We are talking about a consideration for the lending of money, not for the delivery of the goods. The fact that the Dutch exempted it suggests that the Minister might have another look at it.

I will consider it.

(Dublin Central): There is the problem in relation to stamps. There is a shop selling Green Shield stamps in Mary Street. There is no cash transaction. If you go to a petrol pump and buy petrol you get stamps.

The stamp company would pay value-added tax on the cost price of the goods they purchase but the sale of the stamps themselves to retailers would not be subject to VAT.

When the company gives away the goods, is there a tax on the goods?

The tax would be payable on the goods only at the purchase level.

(Dublin Central): It is an ordinary retail outlet. You are giving stamps instead of money.

Is the Deputy talking about a retailer or is he referring to the stamp company?

(Dublin Central): In effect, yes.

They would pay VAT on the goods they purchase.

If I buy something and give it away I could not be taxed on it.

The goods are sold presumably at retail level.

(Dublin Central): A brochure is issued.

No profit is made by the retailer. There is no rebate.

This is dealt with specifically in a later section.
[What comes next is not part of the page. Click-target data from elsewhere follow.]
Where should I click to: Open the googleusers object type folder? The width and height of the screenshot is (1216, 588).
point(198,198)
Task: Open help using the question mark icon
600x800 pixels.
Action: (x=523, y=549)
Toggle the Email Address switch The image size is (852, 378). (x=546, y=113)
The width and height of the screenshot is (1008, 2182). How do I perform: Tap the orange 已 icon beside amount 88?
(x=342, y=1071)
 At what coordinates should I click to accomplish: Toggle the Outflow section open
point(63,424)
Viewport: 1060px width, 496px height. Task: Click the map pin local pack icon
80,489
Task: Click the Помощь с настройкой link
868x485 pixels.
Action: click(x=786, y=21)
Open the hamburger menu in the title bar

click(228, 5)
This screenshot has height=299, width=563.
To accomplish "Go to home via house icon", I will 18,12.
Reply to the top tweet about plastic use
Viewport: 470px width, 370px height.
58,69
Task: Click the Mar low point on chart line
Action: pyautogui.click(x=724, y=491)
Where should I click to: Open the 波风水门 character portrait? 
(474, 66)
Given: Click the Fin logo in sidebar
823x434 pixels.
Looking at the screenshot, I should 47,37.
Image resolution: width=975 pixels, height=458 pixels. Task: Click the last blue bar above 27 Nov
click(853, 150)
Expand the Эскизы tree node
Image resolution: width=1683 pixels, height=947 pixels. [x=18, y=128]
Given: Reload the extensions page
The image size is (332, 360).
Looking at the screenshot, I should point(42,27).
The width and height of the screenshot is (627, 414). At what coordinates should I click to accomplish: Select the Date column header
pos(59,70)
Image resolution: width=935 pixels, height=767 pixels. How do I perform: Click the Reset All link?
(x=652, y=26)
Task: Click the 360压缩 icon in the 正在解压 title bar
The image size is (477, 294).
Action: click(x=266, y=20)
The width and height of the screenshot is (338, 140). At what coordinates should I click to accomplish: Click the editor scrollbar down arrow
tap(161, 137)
The second part of my amendment may be desirable in relation to the position where services are exempted. Charges in respect of those services should also be exempted and I should like an assurance in that respect. That part of my amendment may be useful.

I take it what the Deputy has in mind is where a single consideration covers a taxable activity and an exempted service. In that case the Deputy would propose to exempt that portion of the activity which is referable to an exempted service?

I think so—the charge on a service which is exempt.

We could easily have got over the amendment by taking the reference to hire purchase out of it.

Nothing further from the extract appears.